What is required:
Go through the data below and return each line where the string "this" occurs.

Input data:
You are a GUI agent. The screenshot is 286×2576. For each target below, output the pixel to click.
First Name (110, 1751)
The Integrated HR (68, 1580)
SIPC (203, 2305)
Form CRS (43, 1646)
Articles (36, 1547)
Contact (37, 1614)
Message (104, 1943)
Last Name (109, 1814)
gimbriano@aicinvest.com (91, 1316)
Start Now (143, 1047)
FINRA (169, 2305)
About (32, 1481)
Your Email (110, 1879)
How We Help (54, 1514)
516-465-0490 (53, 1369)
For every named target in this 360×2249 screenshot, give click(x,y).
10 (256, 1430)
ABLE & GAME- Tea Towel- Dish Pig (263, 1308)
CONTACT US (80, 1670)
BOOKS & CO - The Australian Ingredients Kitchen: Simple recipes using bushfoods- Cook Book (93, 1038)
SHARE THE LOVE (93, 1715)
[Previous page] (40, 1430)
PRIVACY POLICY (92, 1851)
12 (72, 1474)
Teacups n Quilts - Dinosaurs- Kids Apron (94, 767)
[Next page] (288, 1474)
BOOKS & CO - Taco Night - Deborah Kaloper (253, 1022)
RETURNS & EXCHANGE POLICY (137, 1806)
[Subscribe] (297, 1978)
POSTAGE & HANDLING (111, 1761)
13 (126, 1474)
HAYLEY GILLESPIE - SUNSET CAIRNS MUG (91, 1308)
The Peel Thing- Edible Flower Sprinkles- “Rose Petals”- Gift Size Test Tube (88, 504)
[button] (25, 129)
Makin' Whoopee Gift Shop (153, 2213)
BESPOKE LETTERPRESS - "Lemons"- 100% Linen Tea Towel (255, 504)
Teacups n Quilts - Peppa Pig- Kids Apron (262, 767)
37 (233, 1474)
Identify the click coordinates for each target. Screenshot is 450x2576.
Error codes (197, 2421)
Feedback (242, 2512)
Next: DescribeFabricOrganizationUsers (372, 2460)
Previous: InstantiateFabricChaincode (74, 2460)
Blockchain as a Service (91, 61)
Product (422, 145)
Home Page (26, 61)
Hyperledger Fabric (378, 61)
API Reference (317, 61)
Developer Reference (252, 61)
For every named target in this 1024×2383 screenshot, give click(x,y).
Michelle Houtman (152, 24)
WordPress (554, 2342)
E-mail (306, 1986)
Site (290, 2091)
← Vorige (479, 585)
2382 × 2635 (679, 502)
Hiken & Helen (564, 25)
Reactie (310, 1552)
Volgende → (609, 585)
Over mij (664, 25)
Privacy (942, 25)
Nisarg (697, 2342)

Exercise response:
For every named target in this 360×2249 screenshot, give click(x,y).
For every named target in this 1024×2383 screenshot, give click(x,y).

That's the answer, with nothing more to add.